▸ TASK DATA
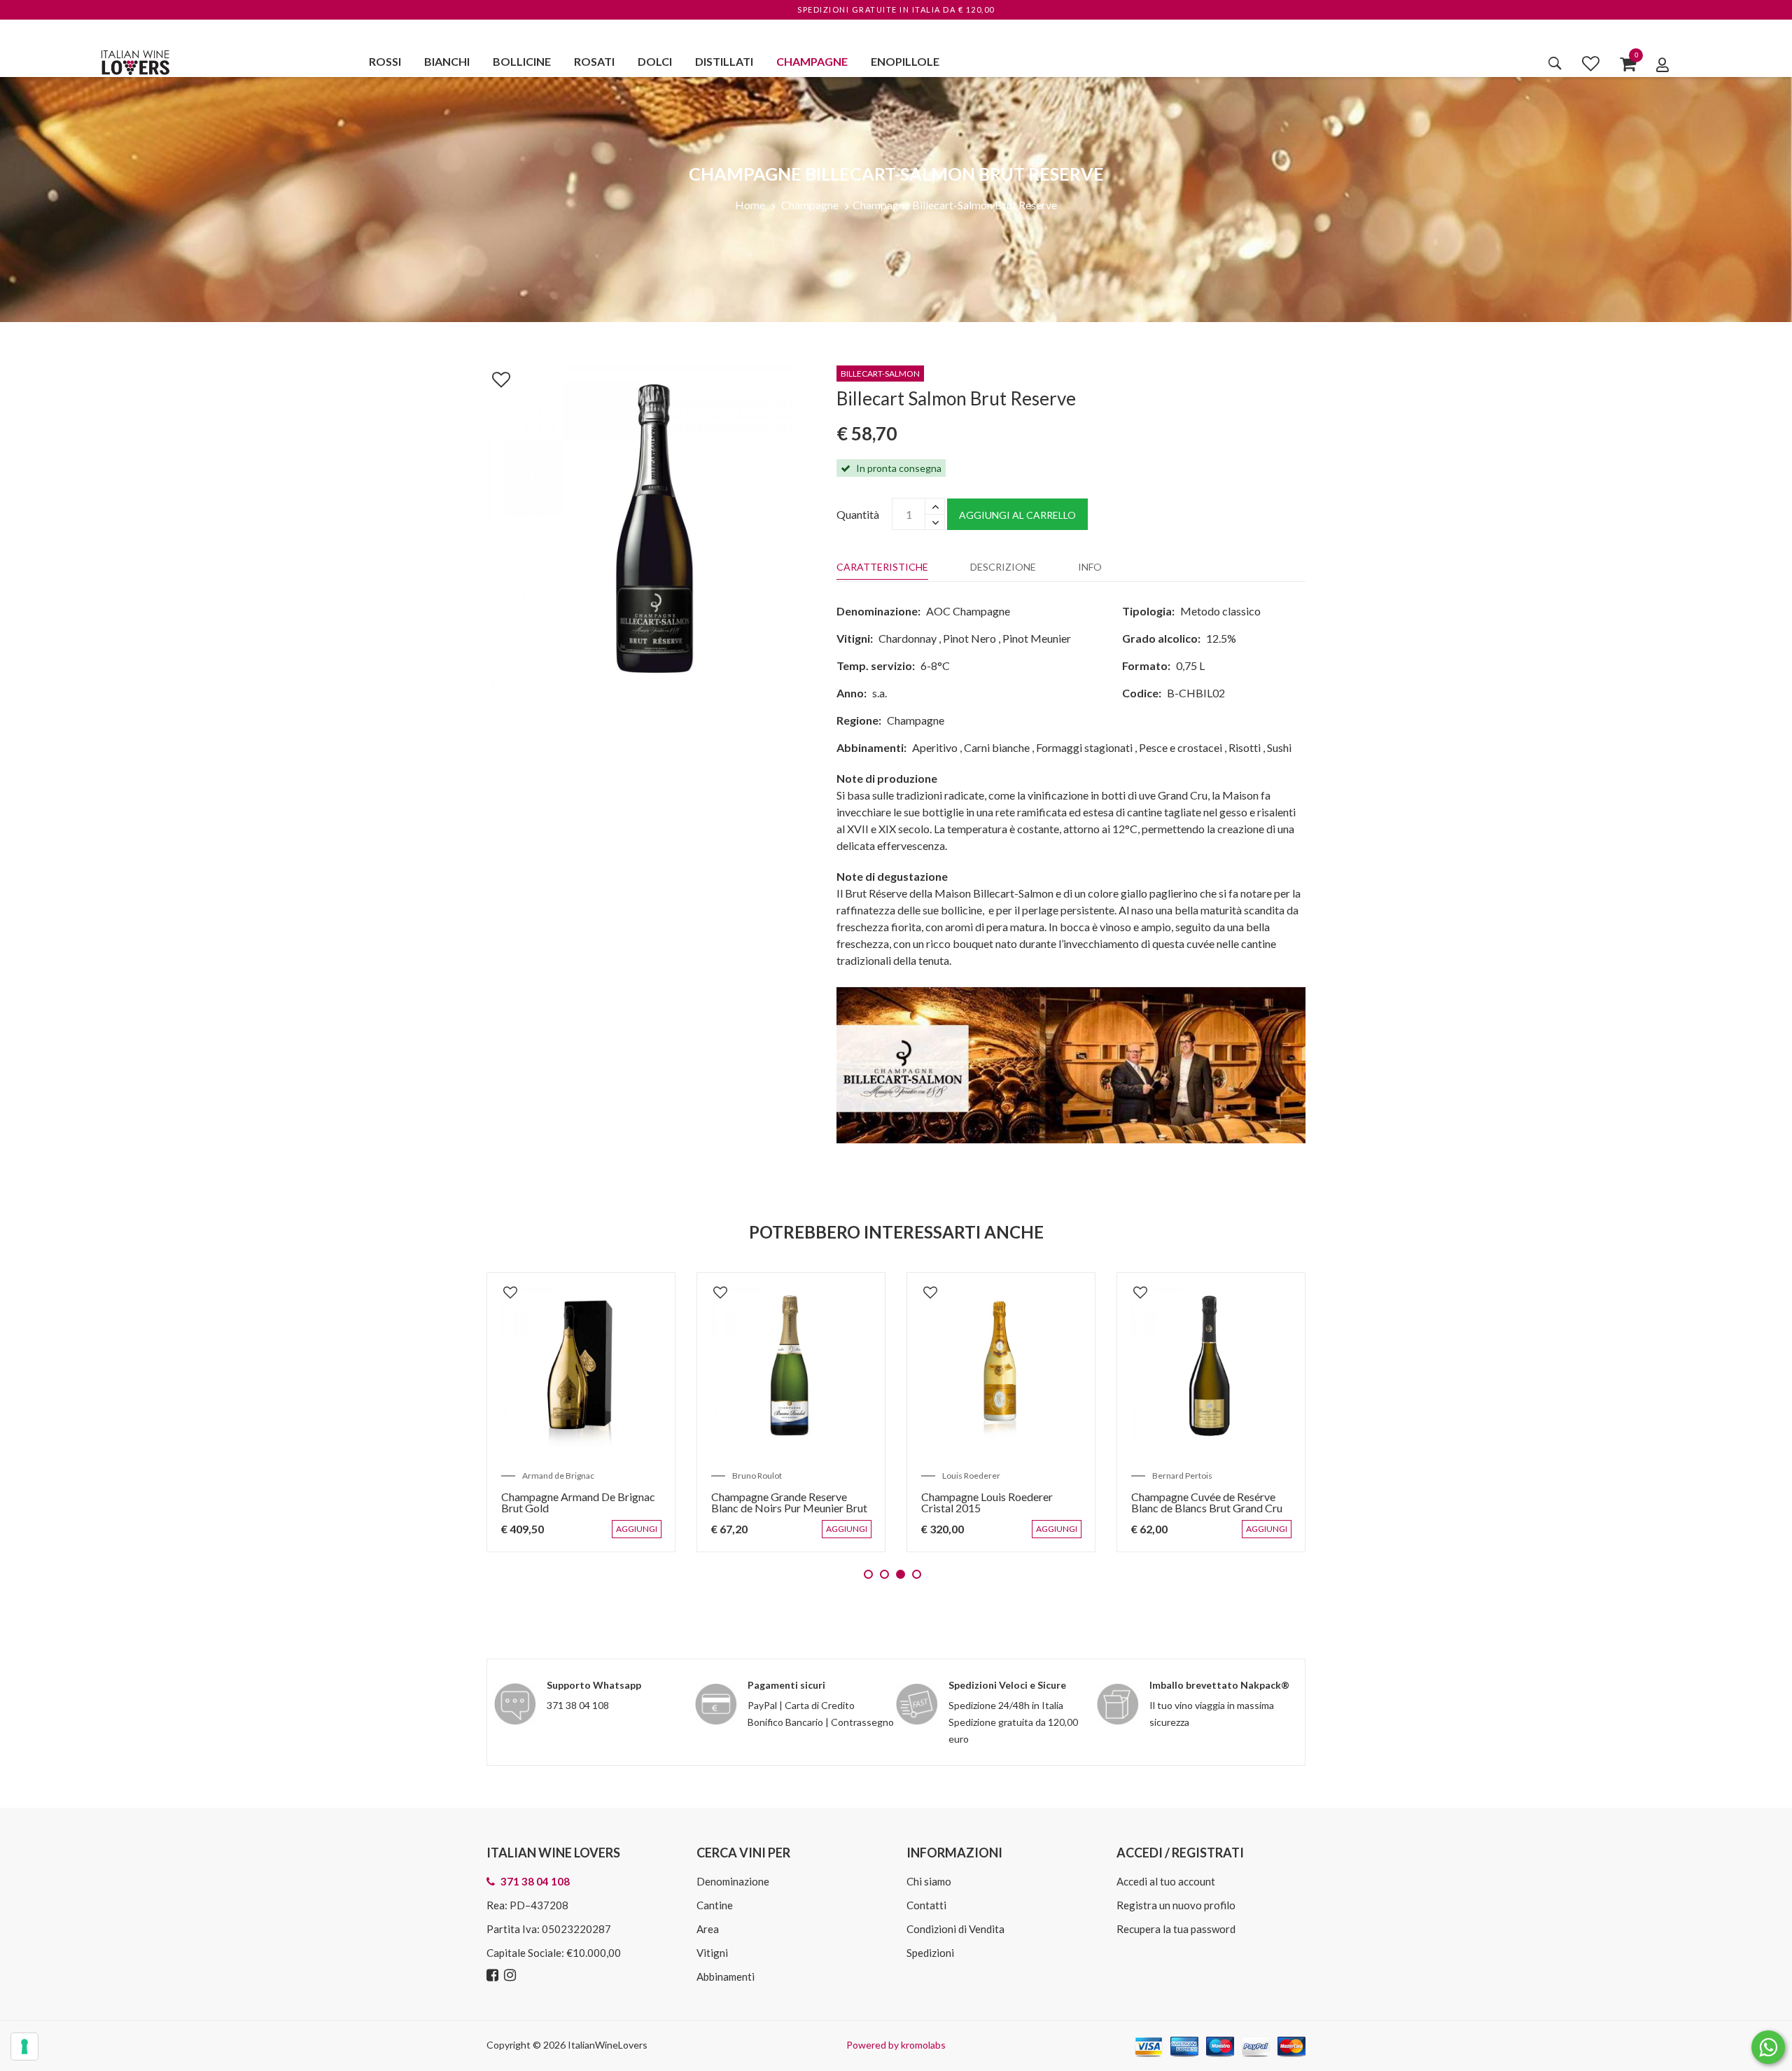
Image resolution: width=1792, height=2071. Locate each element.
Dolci (655, 61)
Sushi (1279, 747)
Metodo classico (1220, 611)
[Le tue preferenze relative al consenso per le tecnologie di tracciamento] (24, 2046)
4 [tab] (916, 1574)
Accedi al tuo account (1165, 1881)
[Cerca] (1555, 63)
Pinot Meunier (1036, 638)
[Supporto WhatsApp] (1768, 2050)
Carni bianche (997, 747)
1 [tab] (868, 1574)
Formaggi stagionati (1084, 747)
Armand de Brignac (558, 1475)
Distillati (724, 61)
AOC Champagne (968, 611)
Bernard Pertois (1182, 1475)
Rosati (594, 61)
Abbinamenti (725, 1976)
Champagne (812, 61)
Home (750, 204)
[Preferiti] (1591, 63)
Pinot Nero (969, 638)
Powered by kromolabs (896, 2045)
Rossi (385, 61)
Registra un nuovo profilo (1176, 1905)
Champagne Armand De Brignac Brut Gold (578, 1502)
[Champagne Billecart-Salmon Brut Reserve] (651, 527)
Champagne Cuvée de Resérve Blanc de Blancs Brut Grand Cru (1206, 1502)
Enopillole (905, 61)
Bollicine (522, 61)
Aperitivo (935, 747)
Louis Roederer (971, 1475)
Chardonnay (907, 638)
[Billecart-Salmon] (1071, 1064)
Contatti (926, 1905)
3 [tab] (900, 1574)
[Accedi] (1662, 64)
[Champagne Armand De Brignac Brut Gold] (581, 1366)
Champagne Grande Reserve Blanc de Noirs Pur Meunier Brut (789, 1502)
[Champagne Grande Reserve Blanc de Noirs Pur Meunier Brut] (791, 1366)
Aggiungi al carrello (1017, 515)
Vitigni (712, 1952)
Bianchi (447, 61)
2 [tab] (884, 1574)
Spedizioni (930, 1952)
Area (707, 1929)
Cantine (714, 1905)
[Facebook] (494, 1975)
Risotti (1244, 747)
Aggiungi (639, 1536)
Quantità (857, 514)
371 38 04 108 (578, 1705)
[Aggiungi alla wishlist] (494, 376)
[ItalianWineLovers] (135, 60)
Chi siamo (928, 1881)
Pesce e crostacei (1180, 747)
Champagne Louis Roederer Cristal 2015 (987, 1502)
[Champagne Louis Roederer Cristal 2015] (1001, 1366)
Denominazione (732, 1881)
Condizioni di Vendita (955, 1929)
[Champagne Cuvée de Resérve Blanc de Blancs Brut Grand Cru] (1211, 1366)
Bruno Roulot (757, 1475)
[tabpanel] (581, 1412)
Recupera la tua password (1176, 1929)
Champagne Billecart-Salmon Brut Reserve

▸ WORK ITEM
Transcribe the listing exactly; skip the pictures.

▸ TASK SOLUTION
Image resolution: width=1792, height=2071. Locate each element.
Dolci (655, 61)
Sushi (1279, 747)
Metodo classico (1220, 611)
[Le tue preferenze relative al consenso per le tecnologie di tracciamento] (24, 2046)
4 [tab] (916, 1574)
Accedi al tuo account (1165, 1881)
[Cerca] (1555, 63)
Pinot Meunier (1036, 638)
[Supporto WhatsApp] (1768, 2050)
Carni bianche (997, 747)
1 [tab] (868, 1574)
Formaggi stagionati (1084, 747)
Armand de Brignac (558, 1475)
Distillati (724, 61)
AOC Champagne (968, 611)
Bernard Pertois (1182, 1475)
Rosati (594, 61)
Abbinamenti (725, 1976)
Champagne (812, 61)
Home (750, 204)
[Preferiti] (1591, 63)
Pinot Nero (969, 638)
Powered by kromolabs (896, 2045)
Rossi (385, 61)
Registra un nuovo profilo (1176, 1905)
Champagne Armand De Brignac Brut Gold (578, 1502)
[Champagne Billecart-Salmon Brut Reserve] (651, 527)
Champagne Cuvée de Resérve Blanc de Blancs Brut Grand Cru (1206, 1502)
Enopillole (905, 61)
Bollicine (522, 61)
Aperitivo (935, 747)
Louis Roederer (971, 1475)
Chardonnay (907, 638)
[Billecart-Salmon] (1071, 1064)
Contatti (926, 1905)
3 [tab] (900, 1574)
[Accedi] (1662, 64)
[Champagne Armand De Brignac Brut Gold] (581, 1366)
Champagne Grande Reserve Blanc de Noirs Pur Meunier Brut (789, 1502)
[Champagne Grande Reserve Blanc de Noirs Pur Meunier Brut] (791, 1366)
Aggiungi al carrello (1017, 515)
Vitigni (712, 1952)
Bianchi (447, 61)
2 [tab] (884, 1574)
Spedizioni (930, 1952)
Area (707, 1929)
Cantine (714, 1905)
[Facebook] (494, 1975)
Risotti (1244, 747)
Aggiungi (639, 1536)
Quantità (857, 514)
371 38 04 108 (578, 1705)
[Aggiungi alla wishlist] (494, 376)
[ItalianWineLovers] (135, 60)
Chi siamo (928, 1881)
Pesce e crostacei (1180, 747)
Champagne Louis Roederer Cristal 2015 (987, 1502)
[Champagne Louis Roederer Cristal 2015] (1001, 1366)
Denominazione (732, 1881)
Condizioni di Vendita (955, 1929)
[Champagne Cuvée de Resérve Blanc de Blancs Brut Grand Cru] (1211, 1366)
Bruno Roulot (757, 1475)
[tabpanel] (581, 1412)
Recupera la tua password (1176, 1929)
Champagne Billecart-Salmon Brut Reserve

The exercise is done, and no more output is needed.